# YOUR OBJECTIVE:
Retype the records from the line with "The height and" to the line with "(172, 108).", keeping both of those lines and leaving out the pictures.

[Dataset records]
--------
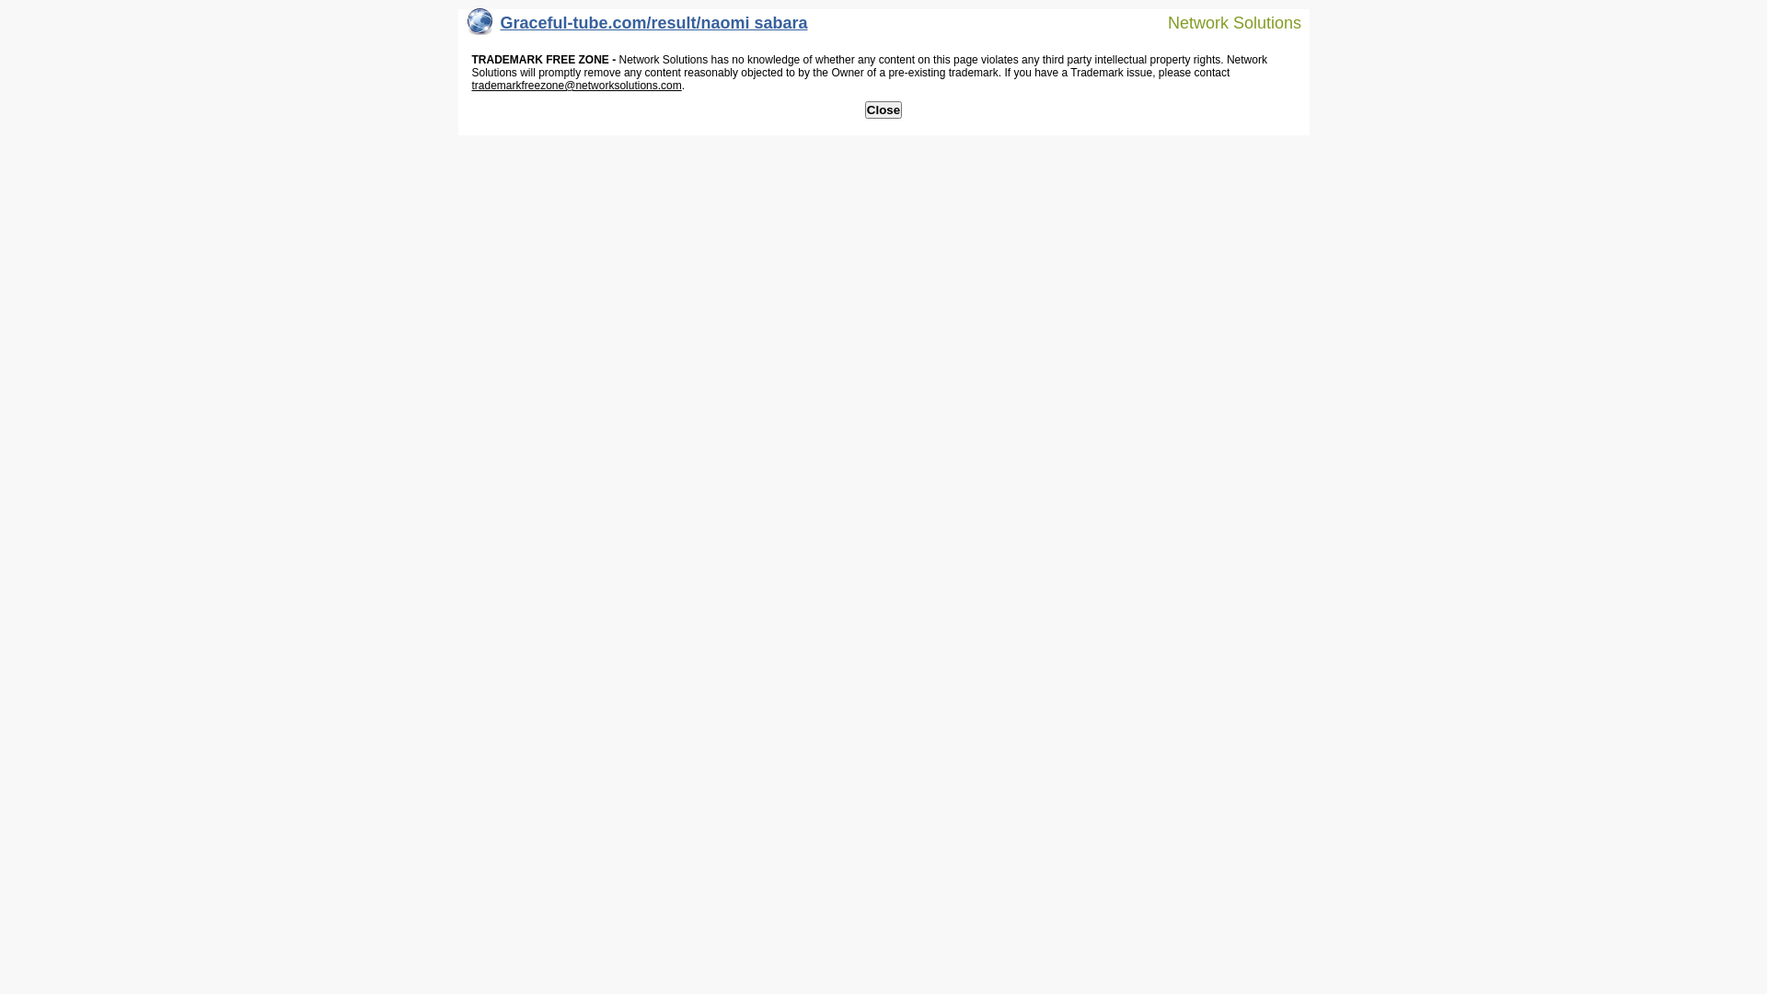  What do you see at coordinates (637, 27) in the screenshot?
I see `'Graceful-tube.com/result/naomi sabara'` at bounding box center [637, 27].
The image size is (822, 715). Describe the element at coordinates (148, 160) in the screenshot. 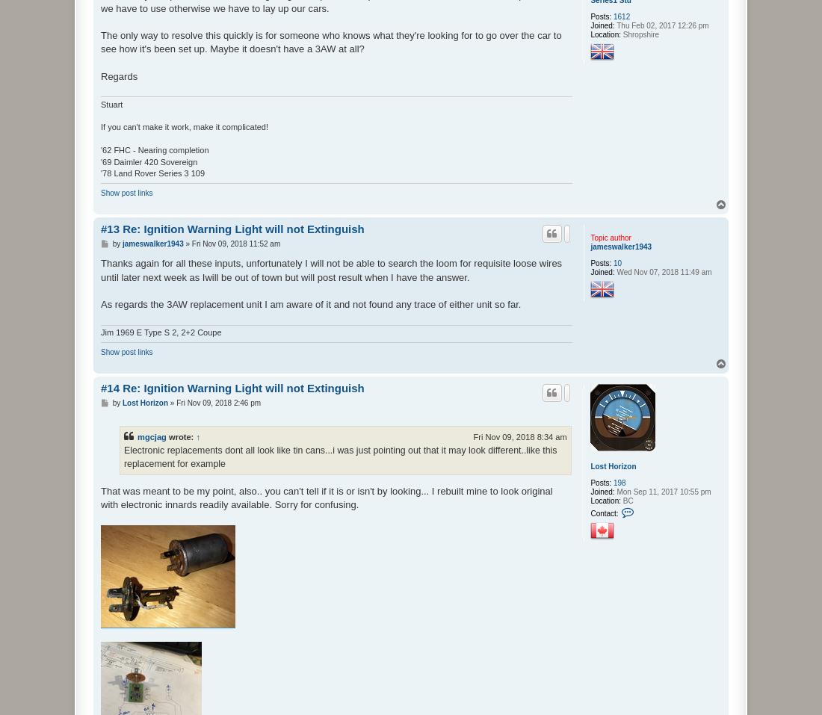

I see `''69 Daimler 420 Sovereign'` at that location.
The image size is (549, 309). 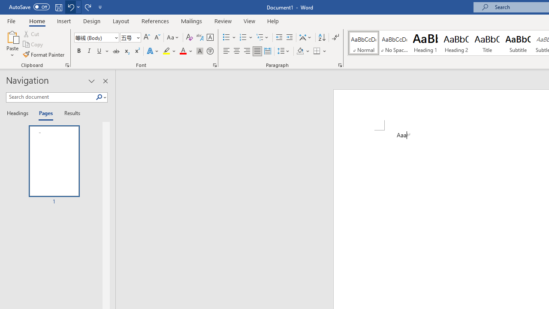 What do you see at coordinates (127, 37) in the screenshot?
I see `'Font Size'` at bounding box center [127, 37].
--------
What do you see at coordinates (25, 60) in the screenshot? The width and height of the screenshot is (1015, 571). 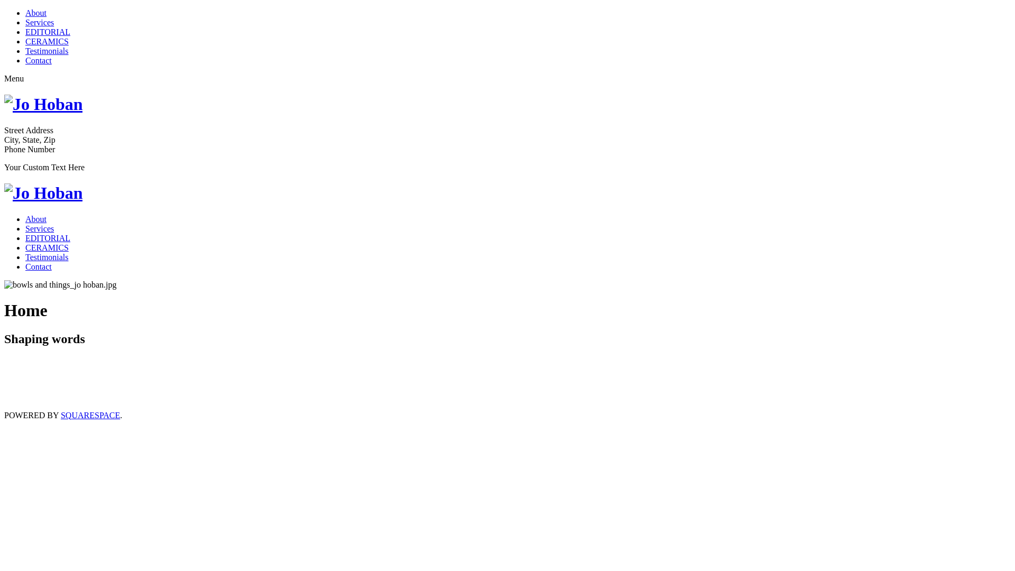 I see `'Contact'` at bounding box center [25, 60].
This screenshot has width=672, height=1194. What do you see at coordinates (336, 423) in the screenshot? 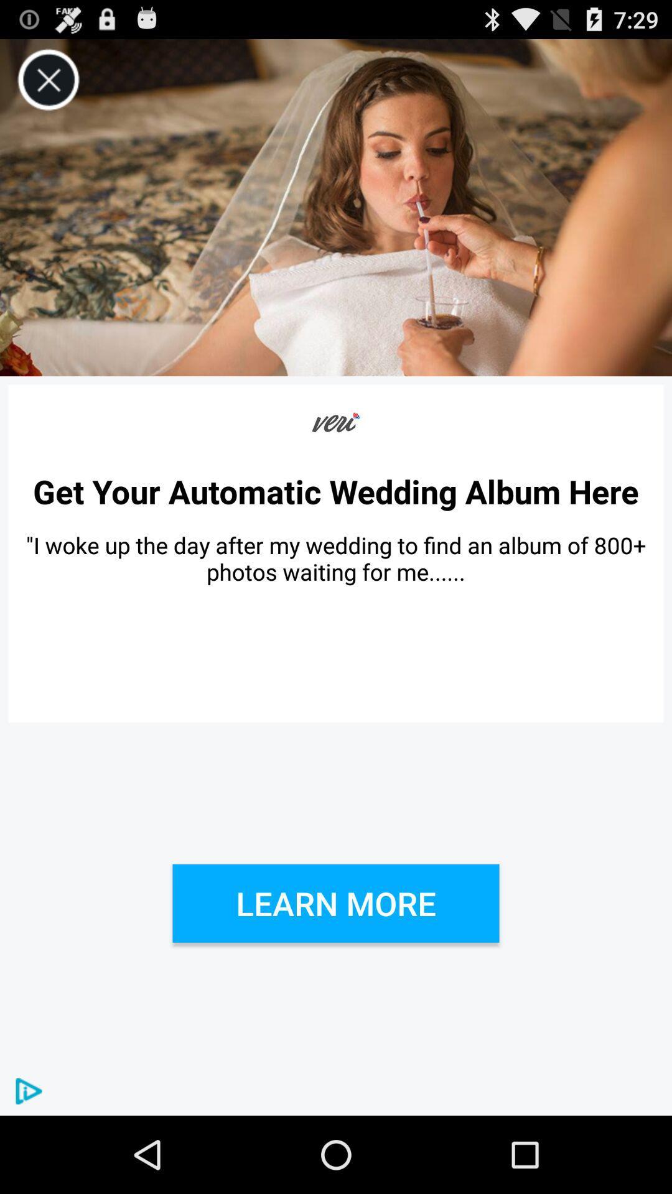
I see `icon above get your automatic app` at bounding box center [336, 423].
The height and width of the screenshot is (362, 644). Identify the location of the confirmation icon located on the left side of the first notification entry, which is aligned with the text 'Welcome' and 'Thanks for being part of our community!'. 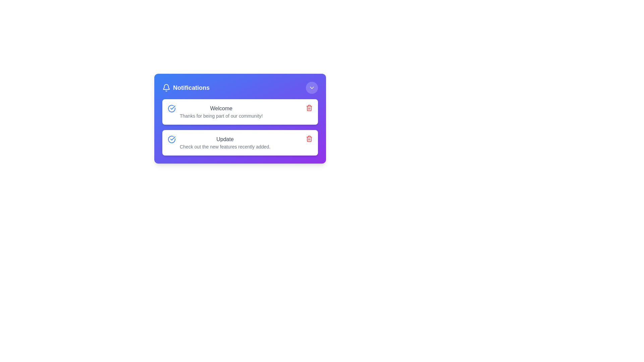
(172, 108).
--------
# REPLY:
The height and width of the screenshot is (362, 644). Identify the location of the confirmation icon located on the left side of the first notification entry, which is aligned with the text 'Welcome' and 'Thanks for being part of our community!'. 
(172, 108).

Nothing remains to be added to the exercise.